START Supplied records
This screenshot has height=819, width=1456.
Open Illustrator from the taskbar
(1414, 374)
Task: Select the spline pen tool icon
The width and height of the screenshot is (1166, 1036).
END Supplied records
In this exercise, reproduce the material word for word, in full.

• _Solution for this task_:
This screenshot has height=819, width=1456.
Open Illustrator from the taskbar
(1414, 374)
Task: Select the spline pen tool icon
The width and height of the screenshot is (1166, 1036).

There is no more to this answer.